Servivio de Medicina Interna, Hospital Universitario Virgen del Rocío, Sevilla, España.
Med Clin (Barc). 2016 Jan 1;146(1):1-7. doi: 10.1016/j.medcli.2015.04.029. Epub 2015 Jul 10.
Pulmonary arterial hypertension (PAH) is an important cause of morbimortality in systemic sclerosis (SSc). Evolution is worse than that of subjects with idiopathic PAH, but prognosis improves when PAH is diagnosed early. The aim of this research is to describe results of a screening program for diagnosis of pulmonary hypertension (PH) carried out in a cohort of Spanish patients with SSc.
PH screening was performed by transthoracic doppler echocardiography (TTDE) in 184 patients with SSc. Patients with systolic pulmonary arterial pressure estimated by TTDE>35 mmHg were evaluated per protocol to confirm diagnosis and type of PH.
PAH was diagnosed in 25 patients (13.6%). Patients with diffuse and limited SSc developed PAH in a similar degree, 9/60 (15%) vs. 16/100 (16%), with no cases among patients with SSc "sine scleroderma" or "pre-scleroderma" (P<.001).

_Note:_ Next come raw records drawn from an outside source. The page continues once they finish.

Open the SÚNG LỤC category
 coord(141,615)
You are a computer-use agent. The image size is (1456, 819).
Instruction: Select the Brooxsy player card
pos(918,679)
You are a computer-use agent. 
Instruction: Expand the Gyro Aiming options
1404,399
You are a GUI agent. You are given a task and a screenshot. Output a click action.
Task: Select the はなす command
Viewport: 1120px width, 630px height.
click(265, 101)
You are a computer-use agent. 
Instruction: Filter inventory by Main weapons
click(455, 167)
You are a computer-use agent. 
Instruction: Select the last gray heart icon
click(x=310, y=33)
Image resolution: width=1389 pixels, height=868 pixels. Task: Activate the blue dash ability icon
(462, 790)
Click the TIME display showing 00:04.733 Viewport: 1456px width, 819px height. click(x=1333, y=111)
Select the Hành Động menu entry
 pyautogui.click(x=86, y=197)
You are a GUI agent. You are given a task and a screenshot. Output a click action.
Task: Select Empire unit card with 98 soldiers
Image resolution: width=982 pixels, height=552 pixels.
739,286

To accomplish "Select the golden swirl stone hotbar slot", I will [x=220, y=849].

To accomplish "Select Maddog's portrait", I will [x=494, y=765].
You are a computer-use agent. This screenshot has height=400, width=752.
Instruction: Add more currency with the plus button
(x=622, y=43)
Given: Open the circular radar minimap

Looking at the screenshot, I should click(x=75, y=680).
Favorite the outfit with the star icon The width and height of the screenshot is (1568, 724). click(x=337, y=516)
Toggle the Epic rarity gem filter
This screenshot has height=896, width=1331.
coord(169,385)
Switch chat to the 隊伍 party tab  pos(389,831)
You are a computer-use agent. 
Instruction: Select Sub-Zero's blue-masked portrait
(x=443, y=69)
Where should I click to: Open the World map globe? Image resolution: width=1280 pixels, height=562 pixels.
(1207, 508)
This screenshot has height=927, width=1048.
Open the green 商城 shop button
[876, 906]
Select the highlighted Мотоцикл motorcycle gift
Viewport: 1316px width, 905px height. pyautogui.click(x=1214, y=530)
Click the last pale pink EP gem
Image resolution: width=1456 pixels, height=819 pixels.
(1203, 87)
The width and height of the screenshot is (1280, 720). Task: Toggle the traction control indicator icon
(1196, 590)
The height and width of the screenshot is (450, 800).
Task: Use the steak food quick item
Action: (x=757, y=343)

The only clinical or epidemiological data characterizing patients with PAH were older age (mean age 67 years for patients with PAH vs. 56 years for those without PAH, P=.007), limited SSc, a trend toward shorter evolution of the underlying disease (median 8 years for patients with PAH vs. 10 years for those without PAH, P=.73), and a higher frequency of positive anticentromere antibodies (16 patients [64%] with PAH vs. 70 (48,3%) without PAH, P=.19).
Prevalence of PAH in SSc was high and supports the implementation of a regular screening program.
肺动脉高压(PAH)是系统性硬化症(SSc)患者发病和死亡的重要原因。其病情进展比特发性PAH患者更严重,但早期诊断PAH可改善预后。本研究旨在描述在一组西班牙SSc患者中开展的肺动脉高压(PH)诊断筛查项目的结果。
对184例SSc患者进行经胸多普勒超声心动图(TTDE)检查以筛查PH。根据方案对TTDE估计收缩期肺动脉压>35 mmHg的患者进行评估,以确诊PH及其类型。
25例患者(13.6%)被诊断为PAH。弥漫性和局限性SSc患者发生PAH的程度相似,分别为9/60(15%)和16/100(16%),而“无硬皮病”或“硬皮病前期”的SSc患者中未出现PAH病例(P<0.001)。PAH患者唯一具有特征性的临床或流行病学数据是年龄较大(PAH患者平均年龄67岁,无PAH患者平均年龄56岁,P = 0.007)、局限性SSc、基础疾病病程有缩短趋势(PAH患者中位数为8年,无PAH患者为10年,P = 0.73)以及抗着丝点抗体阳性率较高(PAH患者中有16例[64%],无PAH患者中有70例[48.3%],P = 0.19)。
SSc患者中PAH的患病率较高,支持实施定期筛查项目。